On my model, it’s a matter of basically anything that turns Bits into Its being kinda cursed, especially if whatever process lacks human actuation or even oversight and isn’t done to truly exacting standards. Printing is an example of this; 3D printing and general CNC is another; graphic design (and the depths of what a color is) is a third. I’m thinking of the kind of thing you might find on r/shittyrobots as well; a minimal non-example might be polypeptide/oligonucleotide preparation, though I’m not totally clear on the workflow there or how much human labor is involved.
My gears-level model here is most starkly illustrated by 3d printing—something about the physical object creation might change, or be underspecified, or rely on shoddily-made connectors of some kind, and in any case, the actual machine that does the actuating isn’t set up to check for failures during workflow or indeed do much more than the simple actuation and an initial calibration step.
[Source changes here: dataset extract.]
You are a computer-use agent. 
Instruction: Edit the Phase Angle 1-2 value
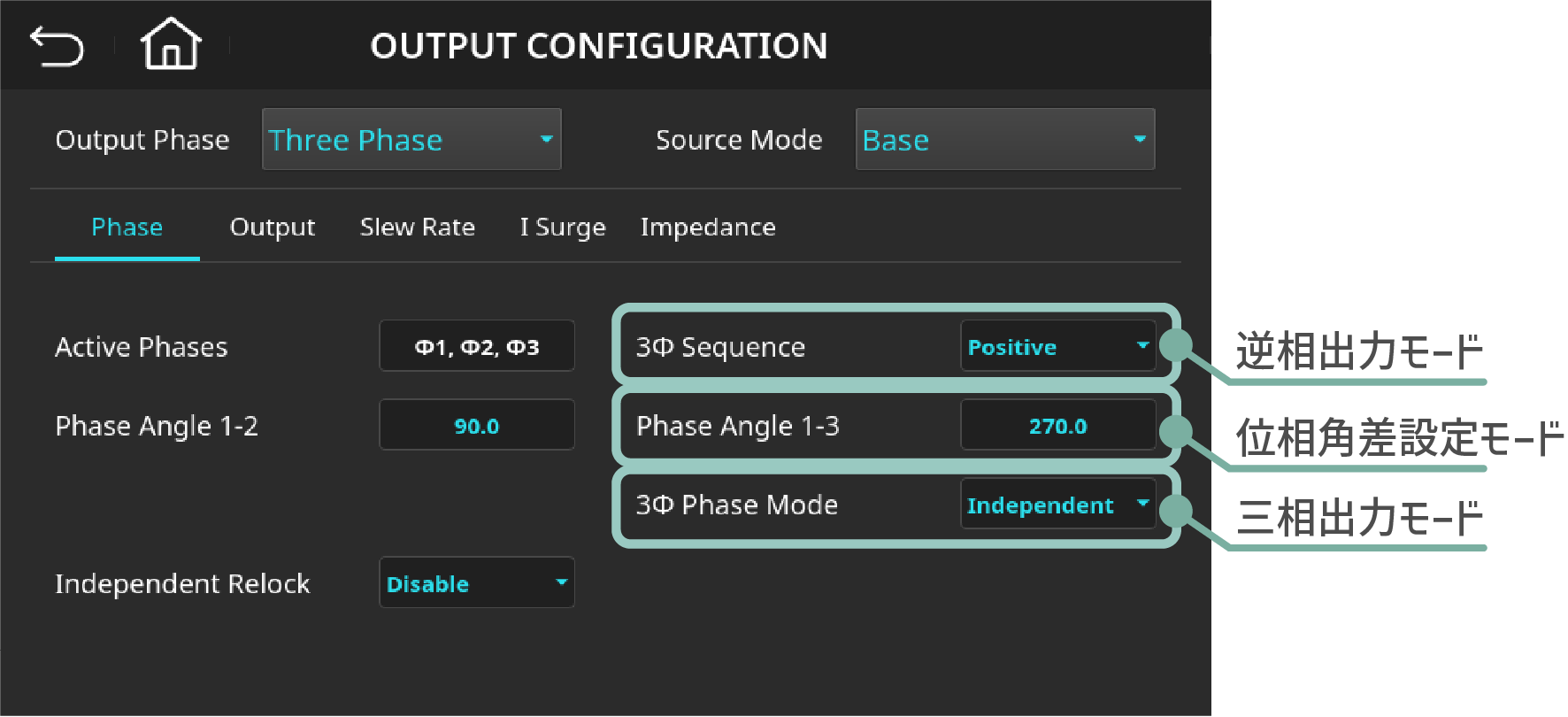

On top of that, the thing goes from being data which is everywhere and wherever you want it, to being a specific thing in a specific place; often you don’t even get to have the affordance of knowing in advance which place it is. Possibly even the yakshaving you notice is a matter of some kind of associated ugh field.
I definitely agree with everything that turns Bits to Its being kinda cursed. I think the natural phenomenon boundary is more general.
Here are some other examples of things which feel terrible in a qualitatively-similar way to printing:
Dealing with the Department of Motor Vehicles or similar bureaucracies.
Working on a mature and messy/poorly designed codebase.
Making a finicky machine work (regardless of whether any Bits are involved).
One piece of what makes these feel similar is recursion—I go on a subquest to solve one subproblem, and that triggers a subsubquest to solve a subsubproblem, etc. One thing I notice about the examples is that the problems maybe typically have to do with assumptions at interfaces—e.g. the printer being out of paper isn’t really about “Bits to Its”, it’s about a finicky machine having been designed with some assumptions about its working environment and those assumptions not always being satisfied.
Anyone who knows enough to even begin to think about doing anything about it, knows enough to not have the problem.
Making it just work is actually a hard problem. Codebases naturally get messy when big, and are born with ontology skew to the eventual ontology. Machines have to be operated with a conscious touch, and therefore the human has to interface with them.
Legacy systems, especially multiple. E.g. your poor printer is supposed to interface with a huge range of computing systems / your poor computing system is supposed to interface with a huge range of printers.
Sure someone could put a ton of effort into making the last mile smoother, but who’s incentivized to do that? The printer does the hard part of printing, what more do you want.
Relatedly, I often feel like I’m interfacing with a process that responded to every edge case with patching. I imagine this is some of what’s happening when the poor printer has to interface with a ton of computing systems, and also why bureaucracies like the DMV seem much more convoluted than necessary. Since each time an edge case comes up the easier thing is to add another checkbox/more red tape/etc, and no one is incentivized enough to do the much harder task of refactoring all of that accretion. The legal system has a bunch of this too, indeed I just had to sign legal documents which were full of commitments to abstain from very weird actions (why on Earth would anyone do that?). But then you realize that yes, someone in fact did that exact thing, and now it has to be forever reflected there.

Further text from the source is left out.